• Aim of the task:
Please copy out every line in the records below that includes the word "sidebar".

(Material provided begins)

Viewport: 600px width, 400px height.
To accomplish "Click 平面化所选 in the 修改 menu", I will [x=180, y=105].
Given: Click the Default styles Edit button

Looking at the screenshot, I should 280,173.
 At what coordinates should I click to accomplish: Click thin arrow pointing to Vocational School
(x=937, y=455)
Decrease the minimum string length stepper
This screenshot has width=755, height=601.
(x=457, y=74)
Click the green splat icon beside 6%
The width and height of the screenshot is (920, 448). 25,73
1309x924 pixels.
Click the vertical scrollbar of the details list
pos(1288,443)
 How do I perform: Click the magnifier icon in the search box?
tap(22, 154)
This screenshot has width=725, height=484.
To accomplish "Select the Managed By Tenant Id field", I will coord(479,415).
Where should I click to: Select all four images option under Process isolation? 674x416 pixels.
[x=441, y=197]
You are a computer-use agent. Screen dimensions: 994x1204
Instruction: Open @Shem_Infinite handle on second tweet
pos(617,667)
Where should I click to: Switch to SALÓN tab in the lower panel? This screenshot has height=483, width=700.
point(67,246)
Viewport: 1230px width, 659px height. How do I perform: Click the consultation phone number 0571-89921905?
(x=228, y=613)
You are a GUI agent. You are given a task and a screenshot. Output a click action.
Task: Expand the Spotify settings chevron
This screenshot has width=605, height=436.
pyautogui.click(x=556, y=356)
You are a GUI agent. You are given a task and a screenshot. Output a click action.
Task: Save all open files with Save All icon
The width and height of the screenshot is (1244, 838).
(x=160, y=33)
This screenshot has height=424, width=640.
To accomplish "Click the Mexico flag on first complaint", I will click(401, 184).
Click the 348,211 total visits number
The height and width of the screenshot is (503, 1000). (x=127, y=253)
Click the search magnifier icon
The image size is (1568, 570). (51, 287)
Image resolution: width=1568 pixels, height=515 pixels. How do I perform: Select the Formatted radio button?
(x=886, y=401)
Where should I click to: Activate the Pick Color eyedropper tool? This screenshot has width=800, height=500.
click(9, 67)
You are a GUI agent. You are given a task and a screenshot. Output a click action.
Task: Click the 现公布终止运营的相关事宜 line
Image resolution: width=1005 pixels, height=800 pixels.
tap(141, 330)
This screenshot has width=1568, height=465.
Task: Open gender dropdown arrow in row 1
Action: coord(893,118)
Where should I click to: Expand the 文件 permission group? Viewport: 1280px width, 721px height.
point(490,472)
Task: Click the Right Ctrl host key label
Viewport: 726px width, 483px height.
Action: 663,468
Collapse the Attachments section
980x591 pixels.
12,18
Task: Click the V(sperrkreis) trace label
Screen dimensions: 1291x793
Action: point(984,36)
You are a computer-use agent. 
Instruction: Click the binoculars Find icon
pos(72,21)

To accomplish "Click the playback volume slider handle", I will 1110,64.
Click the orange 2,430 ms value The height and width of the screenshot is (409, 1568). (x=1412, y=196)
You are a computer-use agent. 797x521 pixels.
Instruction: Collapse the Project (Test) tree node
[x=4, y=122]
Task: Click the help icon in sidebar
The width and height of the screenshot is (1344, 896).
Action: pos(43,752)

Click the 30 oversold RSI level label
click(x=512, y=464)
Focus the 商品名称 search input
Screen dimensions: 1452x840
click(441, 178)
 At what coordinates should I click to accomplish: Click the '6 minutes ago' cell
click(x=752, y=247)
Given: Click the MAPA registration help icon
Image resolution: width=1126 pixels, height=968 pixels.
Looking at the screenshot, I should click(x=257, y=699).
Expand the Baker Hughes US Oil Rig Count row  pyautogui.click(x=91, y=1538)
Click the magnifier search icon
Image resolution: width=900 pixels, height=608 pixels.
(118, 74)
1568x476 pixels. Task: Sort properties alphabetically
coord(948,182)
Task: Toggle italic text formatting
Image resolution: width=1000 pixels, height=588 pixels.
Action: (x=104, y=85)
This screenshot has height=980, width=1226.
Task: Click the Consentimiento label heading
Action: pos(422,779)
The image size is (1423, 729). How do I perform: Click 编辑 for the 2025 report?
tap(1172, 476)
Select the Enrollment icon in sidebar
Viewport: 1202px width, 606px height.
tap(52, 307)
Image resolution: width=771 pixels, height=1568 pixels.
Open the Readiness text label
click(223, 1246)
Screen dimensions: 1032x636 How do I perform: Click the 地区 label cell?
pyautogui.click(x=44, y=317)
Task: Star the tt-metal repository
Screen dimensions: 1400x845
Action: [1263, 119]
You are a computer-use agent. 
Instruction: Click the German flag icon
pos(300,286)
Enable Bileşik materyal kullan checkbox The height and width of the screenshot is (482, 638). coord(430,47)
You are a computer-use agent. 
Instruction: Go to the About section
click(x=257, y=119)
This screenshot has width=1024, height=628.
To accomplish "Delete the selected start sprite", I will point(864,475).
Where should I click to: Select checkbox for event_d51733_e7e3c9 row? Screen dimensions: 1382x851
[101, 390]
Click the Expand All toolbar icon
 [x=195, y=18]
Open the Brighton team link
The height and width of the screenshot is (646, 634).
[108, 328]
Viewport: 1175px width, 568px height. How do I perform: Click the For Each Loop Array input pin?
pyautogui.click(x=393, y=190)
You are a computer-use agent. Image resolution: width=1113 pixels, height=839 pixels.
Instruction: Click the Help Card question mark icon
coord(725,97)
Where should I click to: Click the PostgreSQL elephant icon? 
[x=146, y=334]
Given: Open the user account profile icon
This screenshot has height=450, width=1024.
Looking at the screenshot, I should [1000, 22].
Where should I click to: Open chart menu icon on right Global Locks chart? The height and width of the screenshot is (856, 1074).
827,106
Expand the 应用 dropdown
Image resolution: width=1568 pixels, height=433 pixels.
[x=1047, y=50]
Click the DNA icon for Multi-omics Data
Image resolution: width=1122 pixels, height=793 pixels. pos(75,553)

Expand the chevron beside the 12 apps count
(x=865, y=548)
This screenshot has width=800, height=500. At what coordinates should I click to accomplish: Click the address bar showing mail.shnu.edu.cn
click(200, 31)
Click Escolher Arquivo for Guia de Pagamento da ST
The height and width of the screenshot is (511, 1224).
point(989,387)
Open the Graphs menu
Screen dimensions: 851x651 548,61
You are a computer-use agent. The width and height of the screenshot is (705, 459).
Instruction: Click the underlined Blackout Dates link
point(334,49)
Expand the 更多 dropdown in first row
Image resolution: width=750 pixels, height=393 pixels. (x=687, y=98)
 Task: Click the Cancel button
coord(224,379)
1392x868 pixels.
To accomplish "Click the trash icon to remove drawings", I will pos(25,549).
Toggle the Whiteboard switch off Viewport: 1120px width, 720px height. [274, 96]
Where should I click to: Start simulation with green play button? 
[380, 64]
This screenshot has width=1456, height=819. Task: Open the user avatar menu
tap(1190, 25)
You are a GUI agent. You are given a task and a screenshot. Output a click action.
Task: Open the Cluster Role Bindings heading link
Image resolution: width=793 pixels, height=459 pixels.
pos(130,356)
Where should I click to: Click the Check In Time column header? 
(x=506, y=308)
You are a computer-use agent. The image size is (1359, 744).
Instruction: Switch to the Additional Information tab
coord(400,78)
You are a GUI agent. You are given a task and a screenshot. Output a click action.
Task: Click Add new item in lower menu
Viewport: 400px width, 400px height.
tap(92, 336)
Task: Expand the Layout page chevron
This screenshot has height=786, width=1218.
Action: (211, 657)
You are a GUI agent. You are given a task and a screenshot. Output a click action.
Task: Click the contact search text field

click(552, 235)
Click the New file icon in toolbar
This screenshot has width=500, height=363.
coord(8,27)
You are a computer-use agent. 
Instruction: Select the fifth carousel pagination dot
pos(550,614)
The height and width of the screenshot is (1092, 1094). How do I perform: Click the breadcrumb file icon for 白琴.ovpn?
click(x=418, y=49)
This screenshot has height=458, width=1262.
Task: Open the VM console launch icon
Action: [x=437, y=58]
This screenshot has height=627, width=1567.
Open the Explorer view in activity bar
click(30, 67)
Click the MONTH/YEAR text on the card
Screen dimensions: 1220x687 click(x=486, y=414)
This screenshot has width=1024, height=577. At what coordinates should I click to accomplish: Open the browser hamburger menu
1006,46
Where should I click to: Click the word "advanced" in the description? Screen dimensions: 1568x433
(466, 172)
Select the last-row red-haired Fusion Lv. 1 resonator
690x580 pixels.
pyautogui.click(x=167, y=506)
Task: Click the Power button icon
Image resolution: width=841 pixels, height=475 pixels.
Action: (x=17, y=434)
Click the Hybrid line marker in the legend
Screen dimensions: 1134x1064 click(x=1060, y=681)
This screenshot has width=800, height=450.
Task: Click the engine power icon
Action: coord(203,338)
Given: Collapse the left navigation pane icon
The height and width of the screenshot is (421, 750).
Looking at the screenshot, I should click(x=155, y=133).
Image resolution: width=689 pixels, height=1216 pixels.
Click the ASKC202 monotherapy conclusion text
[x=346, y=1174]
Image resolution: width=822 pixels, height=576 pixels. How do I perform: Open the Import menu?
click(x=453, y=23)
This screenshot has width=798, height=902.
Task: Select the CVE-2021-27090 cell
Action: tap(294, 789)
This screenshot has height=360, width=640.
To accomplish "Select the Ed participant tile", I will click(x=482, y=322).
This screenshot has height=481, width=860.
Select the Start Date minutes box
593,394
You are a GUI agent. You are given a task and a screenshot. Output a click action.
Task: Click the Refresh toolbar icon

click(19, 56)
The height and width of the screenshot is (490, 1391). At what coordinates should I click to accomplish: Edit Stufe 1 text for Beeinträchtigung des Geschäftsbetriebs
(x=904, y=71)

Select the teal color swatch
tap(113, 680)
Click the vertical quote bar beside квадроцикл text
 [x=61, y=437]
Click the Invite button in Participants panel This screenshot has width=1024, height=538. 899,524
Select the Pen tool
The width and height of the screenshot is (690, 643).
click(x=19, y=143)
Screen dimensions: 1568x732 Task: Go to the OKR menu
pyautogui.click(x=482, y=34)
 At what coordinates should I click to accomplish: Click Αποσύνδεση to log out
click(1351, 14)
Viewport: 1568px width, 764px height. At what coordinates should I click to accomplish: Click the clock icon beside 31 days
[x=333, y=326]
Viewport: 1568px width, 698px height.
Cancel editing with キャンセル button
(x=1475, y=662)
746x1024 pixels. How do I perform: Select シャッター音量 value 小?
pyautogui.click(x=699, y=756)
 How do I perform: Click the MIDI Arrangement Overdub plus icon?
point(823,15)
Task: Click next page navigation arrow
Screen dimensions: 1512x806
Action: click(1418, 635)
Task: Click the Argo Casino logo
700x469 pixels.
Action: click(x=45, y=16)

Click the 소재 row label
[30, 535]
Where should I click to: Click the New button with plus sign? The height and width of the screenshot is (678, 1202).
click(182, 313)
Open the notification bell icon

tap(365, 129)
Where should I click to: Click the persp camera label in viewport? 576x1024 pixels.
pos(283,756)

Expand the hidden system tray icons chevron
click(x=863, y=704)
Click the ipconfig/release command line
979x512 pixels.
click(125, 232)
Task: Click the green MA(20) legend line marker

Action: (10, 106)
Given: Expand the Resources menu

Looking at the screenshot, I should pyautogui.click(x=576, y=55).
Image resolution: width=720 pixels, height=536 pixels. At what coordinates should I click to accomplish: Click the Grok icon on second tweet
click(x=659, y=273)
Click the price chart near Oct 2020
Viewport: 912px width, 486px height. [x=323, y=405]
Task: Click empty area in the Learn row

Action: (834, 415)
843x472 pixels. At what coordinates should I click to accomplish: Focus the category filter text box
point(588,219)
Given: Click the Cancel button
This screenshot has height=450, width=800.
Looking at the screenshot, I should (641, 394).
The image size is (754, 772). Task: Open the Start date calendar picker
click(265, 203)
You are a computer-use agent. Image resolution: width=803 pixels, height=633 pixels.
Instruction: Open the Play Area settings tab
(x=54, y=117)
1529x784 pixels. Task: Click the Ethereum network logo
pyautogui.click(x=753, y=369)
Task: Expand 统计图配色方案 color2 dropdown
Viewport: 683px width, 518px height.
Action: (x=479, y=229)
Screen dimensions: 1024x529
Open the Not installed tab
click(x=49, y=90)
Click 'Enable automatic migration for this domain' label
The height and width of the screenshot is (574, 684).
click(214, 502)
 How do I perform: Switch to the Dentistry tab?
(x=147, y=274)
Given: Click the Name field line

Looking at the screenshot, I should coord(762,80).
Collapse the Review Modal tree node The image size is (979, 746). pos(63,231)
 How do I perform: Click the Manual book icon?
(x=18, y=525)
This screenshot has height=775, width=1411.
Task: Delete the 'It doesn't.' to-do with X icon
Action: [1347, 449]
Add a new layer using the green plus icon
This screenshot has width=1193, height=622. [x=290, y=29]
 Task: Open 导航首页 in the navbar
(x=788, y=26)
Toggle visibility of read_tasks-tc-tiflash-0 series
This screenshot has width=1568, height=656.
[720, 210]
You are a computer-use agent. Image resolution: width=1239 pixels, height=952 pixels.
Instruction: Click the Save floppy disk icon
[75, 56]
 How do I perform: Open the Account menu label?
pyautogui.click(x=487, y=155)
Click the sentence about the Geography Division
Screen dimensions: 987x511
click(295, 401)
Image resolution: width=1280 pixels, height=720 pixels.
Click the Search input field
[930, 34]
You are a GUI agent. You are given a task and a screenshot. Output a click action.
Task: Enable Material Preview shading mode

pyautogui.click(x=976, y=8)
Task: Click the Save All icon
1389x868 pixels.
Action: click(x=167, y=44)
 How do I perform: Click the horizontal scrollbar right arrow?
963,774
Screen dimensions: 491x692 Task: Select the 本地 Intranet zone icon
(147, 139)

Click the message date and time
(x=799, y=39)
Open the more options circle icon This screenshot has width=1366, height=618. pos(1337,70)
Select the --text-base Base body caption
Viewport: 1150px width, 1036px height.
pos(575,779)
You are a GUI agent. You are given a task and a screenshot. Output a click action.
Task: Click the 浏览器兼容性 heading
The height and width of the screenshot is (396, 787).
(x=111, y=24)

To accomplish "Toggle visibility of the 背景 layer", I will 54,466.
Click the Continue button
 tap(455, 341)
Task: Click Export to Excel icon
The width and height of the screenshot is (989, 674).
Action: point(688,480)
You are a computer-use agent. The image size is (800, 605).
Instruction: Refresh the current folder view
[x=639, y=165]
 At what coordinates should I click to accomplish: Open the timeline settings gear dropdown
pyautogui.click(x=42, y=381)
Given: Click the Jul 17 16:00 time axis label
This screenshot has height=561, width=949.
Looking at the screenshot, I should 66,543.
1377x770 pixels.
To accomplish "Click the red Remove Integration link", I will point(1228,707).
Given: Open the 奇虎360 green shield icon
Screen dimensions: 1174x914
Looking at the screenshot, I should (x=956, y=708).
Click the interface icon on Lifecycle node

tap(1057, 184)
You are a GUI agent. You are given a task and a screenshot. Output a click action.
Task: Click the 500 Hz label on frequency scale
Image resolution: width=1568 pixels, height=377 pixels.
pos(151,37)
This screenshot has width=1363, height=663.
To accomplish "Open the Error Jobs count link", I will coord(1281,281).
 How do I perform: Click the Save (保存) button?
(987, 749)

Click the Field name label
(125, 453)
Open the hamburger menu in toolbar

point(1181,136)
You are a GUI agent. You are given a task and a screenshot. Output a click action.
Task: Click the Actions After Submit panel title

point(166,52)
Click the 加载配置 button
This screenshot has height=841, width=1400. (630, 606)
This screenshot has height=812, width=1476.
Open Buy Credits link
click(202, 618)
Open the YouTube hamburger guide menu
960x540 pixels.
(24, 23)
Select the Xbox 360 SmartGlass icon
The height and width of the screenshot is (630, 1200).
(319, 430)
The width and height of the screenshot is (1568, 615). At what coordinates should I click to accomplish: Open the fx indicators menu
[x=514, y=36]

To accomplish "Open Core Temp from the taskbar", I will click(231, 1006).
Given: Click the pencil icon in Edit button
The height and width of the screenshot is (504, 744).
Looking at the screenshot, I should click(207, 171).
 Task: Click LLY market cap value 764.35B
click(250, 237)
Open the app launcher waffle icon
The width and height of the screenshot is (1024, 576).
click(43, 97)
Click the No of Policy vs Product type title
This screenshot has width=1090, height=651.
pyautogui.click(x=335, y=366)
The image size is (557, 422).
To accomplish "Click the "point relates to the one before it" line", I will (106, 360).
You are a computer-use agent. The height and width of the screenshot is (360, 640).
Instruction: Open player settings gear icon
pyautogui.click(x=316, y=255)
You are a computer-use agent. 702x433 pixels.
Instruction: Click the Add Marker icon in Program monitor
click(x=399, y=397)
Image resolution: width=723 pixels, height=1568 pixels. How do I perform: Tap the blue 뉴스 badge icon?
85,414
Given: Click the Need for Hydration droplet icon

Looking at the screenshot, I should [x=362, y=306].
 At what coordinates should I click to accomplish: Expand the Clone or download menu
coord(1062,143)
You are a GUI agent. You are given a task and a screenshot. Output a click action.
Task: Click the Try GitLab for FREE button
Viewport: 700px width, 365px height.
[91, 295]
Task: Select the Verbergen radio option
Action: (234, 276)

(Material provided ends)

• Task result:
Task: Click the help icon in sidebar
Select the Enrollment icon in sidebar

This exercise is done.